### INSTRUCTIONS FOR THE TASK:
Give the line with "Screen dimensions: 493x458" again, along with every line below it to the end of the records, word for word.

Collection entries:
*-*-*

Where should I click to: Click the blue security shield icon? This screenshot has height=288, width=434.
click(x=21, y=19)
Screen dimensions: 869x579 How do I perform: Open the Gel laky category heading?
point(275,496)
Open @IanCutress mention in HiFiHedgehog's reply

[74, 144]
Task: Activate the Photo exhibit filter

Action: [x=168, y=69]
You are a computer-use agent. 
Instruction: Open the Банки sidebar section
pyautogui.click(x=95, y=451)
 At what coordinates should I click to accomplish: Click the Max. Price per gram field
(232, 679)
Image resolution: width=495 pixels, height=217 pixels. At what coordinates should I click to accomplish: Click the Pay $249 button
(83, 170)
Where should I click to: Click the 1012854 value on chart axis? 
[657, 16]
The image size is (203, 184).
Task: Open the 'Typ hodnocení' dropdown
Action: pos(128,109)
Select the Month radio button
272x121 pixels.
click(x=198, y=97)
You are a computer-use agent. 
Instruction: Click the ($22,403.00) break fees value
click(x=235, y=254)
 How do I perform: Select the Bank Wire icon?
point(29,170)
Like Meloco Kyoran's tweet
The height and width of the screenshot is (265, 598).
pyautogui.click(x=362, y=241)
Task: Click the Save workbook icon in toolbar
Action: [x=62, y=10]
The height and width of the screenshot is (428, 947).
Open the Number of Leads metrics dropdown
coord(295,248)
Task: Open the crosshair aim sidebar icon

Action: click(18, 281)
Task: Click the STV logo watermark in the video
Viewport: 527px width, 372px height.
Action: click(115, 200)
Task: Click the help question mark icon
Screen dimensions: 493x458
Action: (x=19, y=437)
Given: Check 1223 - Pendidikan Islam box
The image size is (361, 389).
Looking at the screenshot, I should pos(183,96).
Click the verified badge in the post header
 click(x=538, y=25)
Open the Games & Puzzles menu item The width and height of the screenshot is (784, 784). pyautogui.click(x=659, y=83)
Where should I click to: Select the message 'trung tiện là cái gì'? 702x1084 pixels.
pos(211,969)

*-*-*

### COMPLETED TASK:
Screen dimensions: 493x458
Action: (x=19, y=437)
Given: Check 1223 - Pendidikan Islam box
The image size is (361, 389).
Looking at the screenshot, I should pos(183,96).
Click the verified badge in the post header
 click(x=538, y=25)
Open the Games & Puzzles menu item The width and height of the screenshot is (784, 784). pyautogui.click(x=659, y=83)
Where should I click to: Select the message 'trung tiện là cái gì'? 702x1084 pixels.
pos(211,969)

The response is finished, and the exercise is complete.